South African golf star Ernie Els, fresh off his fourth major victory Sunday at the British Open, says he wants to share a drink from the Claret Jug with anti-apartheid hero Nelson Mandela.
Els paid tribute to the statesman and former South African president in his victory speech at Royal Lytham after firing a final-round 68, two-under par, to finish on seven-under 273 for a one-stroke victory over Australian Adam Scott.
As Els watched a telecast of South Africa's cricket team surge to a strong position against England in their opening Test match at London, Els found his thoughts drifting to Mandela, who celebrated his 94th birthday on Wednesday.

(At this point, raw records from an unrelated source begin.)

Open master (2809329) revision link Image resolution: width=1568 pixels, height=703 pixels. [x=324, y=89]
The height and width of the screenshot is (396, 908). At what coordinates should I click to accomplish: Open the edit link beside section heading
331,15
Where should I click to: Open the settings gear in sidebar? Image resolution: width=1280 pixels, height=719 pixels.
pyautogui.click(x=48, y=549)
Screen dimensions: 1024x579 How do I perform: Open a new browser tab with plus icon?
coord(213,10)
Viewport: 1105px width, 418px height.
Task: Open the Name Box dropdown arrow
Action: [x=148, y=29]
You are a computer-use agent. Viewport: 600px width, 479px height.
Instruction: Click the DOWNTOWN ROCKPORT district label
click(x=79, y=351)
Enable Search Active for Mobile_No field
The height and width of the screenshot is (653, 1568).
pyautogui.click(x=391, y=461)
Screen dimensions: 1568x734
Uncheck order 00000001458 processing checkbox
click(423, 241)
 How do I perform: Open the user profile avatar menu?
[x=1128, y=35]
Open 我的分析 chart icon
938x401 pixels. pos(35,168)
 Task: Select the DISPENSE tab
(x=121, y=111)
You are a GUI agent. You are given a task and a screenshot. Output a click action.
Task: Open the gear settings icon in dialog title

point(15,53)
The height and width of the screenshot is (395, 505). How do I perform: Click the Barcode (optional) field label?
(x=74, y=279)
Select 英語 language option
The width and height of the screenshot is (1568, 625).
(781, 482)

"He has been very much in my thoughts," Els said. "I was just daydreaming and that thought came through me in a split second -- 'If I win, I had better thank President Mandela because I grew up in the apartheid era and then changing into the democratic era and President Mandela was right there.'
"And right after the change, I was the first one to win a major."
That was the first major title for Els, which came in the 1994 US Open at Oakmont and resulted in a congratulatory telephone call from Mandela.
Since then, Els added the 1997 US Open and 2002 and 2012 British Opens to his trophy case. And now he holds the Claret Jug and hopes to share a drink from it with Mandela.
"I would love to," Els said. "When you've met him personally it's an unbelievable feeling and he's a great man."
Els feels a bond with Mandela, whose 1990 release from an apartheid prison put South Africa on the path to democracy and reconciliation.
"And so there's a lot of significance there in my life, from Mandela becoming president and me winning a golf tournament and then him getting on the telephone with me talking to me when I was in Oakmont.
"We're intertwined together in a crazy way. And I just felt he's been so important for us being where we are today as a nation and as sports people."